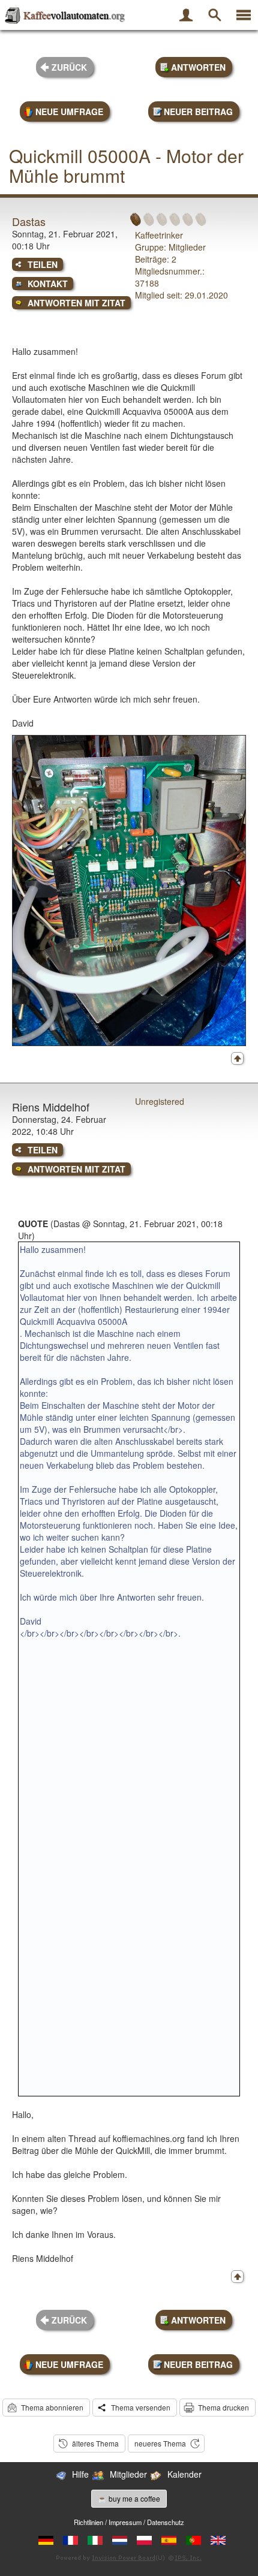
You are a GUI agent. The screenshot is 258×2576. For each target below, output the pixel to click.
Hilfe (80, 2474)
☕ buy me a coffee (129, 2498)
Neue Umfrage (69, 111)
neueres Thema (160, 2443)
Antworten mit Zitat (76, 303)
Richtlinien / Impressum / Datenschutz (129, 2522)
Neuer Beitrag (198, 111)
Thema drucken (223, 2407)
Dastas (29, 221)
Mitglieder (128, 2474)
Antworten (198, 67)
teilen (43, 264)
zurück (69, 67)
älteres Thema (95, 2443)
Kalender (184, 2474)
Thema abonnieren (52, 2407)
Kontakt (48, 284)
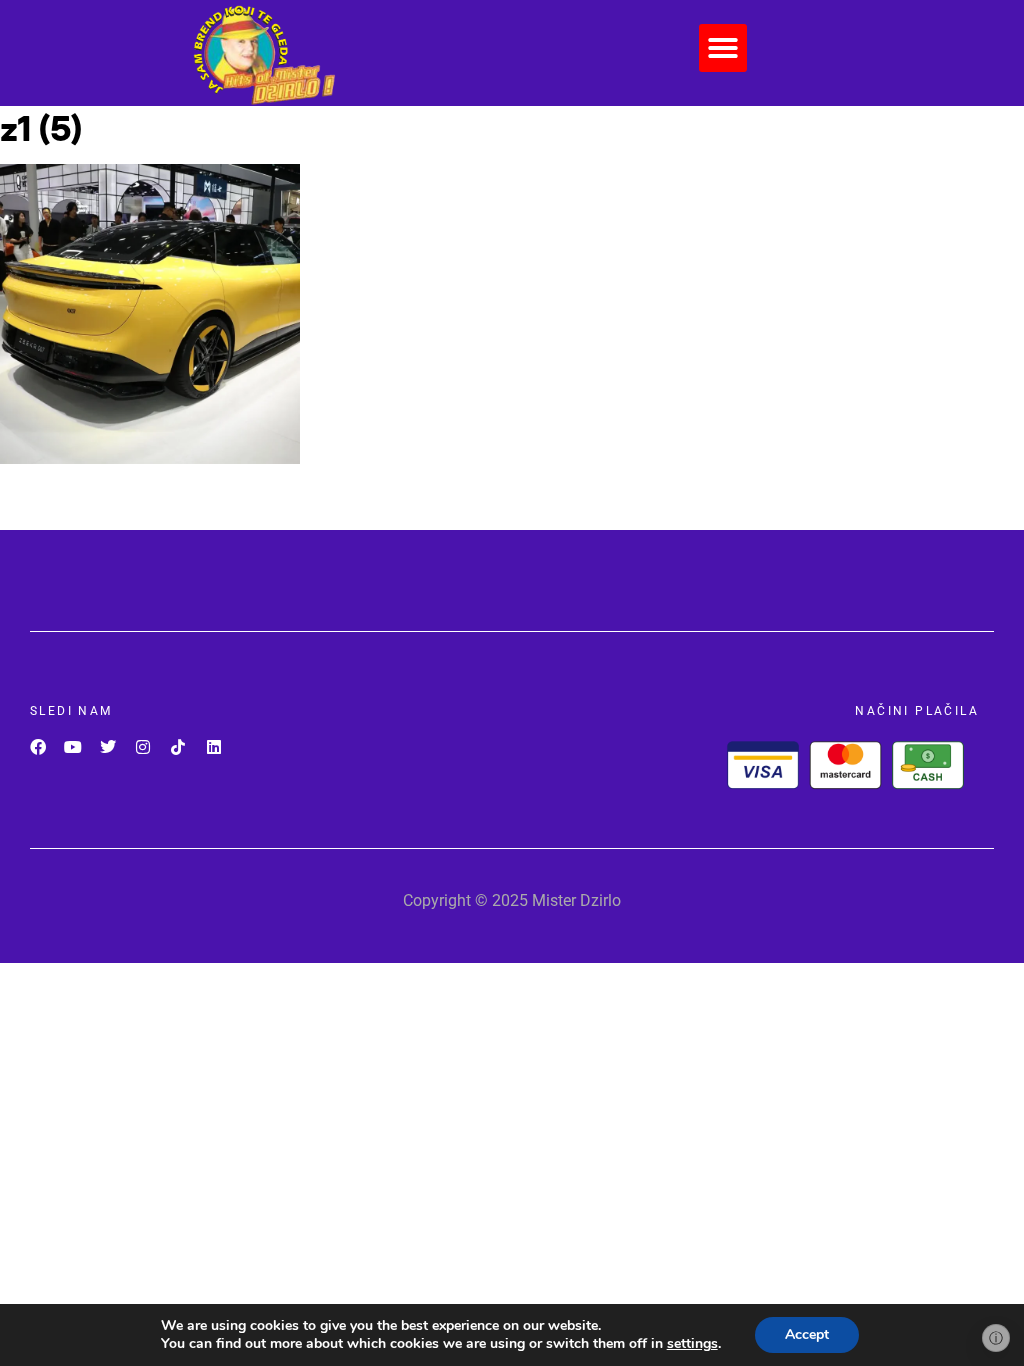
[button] (723, 48)
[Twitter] (107, 747)
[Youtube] (72, 747)
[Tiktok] (178, 747)
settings (692, 1344)
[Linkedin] (213, 747)
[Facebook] (37, 747)
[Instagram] (143, 747)
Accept (807, 1334)
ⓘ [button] (996, 1338)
########################################
Exercise details – Copy out each record shown above without alteration, skipping any picture.

Reply –
You are a GUI agent. The screenshot is 258×2576. For each target below, output the pixel to click.
Hilfe (80, 2474)
☕ buy me a coffee (129, 2498)
Neue Umfrage (69, 111)
neueres Thema (160, 2443)
Antworten mit Zitat (76, 303)
Richtlinien / Impressum / Datenschutz (129, 2522)
Neuer Beitrag (198, 111)
Thema drucken (223, 2407)
Dastas (29, 221)
Mitglieder (128, 2474)
Antworten (198, 67)
teilen (43, 264)
zurück (69, 67)
älteres Thema (95, 2443)
Kalender (184, 2474)
Thema abonnieren (52, 2407)
Kontakt (48, 284)
[button] (723, 48)
[Twitter] (107, 747)
[Youtube] (72, 747)
[Tiktok] (178, 747)
settings (692, 1344)
[Linkedin] (213, 747)
[Facebook] (37, 747)
[Instagram] (143, 747)
Accept (807, 1334)
ⓘ [button] (996, 1338)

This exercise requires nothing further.